====== TASK MATERIAL ======

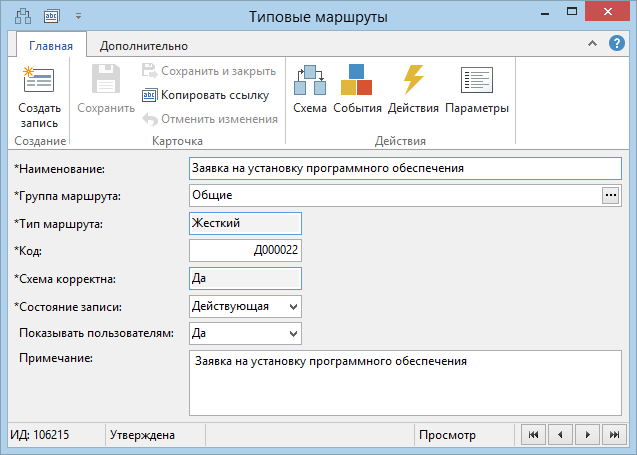Collapse the ribbon with the chevron
The height and width of the screenshot is (455, 637).
click(592, 43)
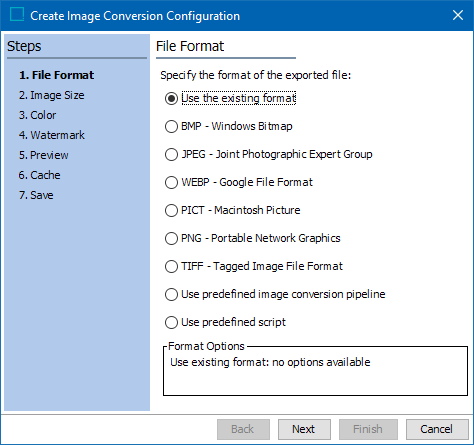Click the dialog window icon in title bar

click(x=17, y=15)
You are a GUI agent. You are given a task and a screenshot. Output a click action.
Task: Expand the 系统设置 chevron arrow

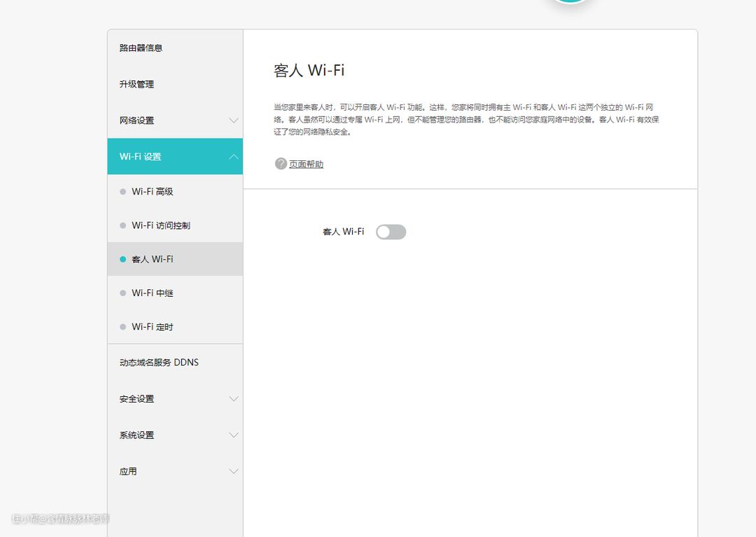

======

An exact copy of the lines from the one with "You are a GUI" through the end of the entries above, both included, is the whole answer. It contains no pictures.

FINAL ANSWER:
You are a GUI agent. You are given a task and a screenshot. Output a click action.
Task: Expand the 系统设置 chevron arrow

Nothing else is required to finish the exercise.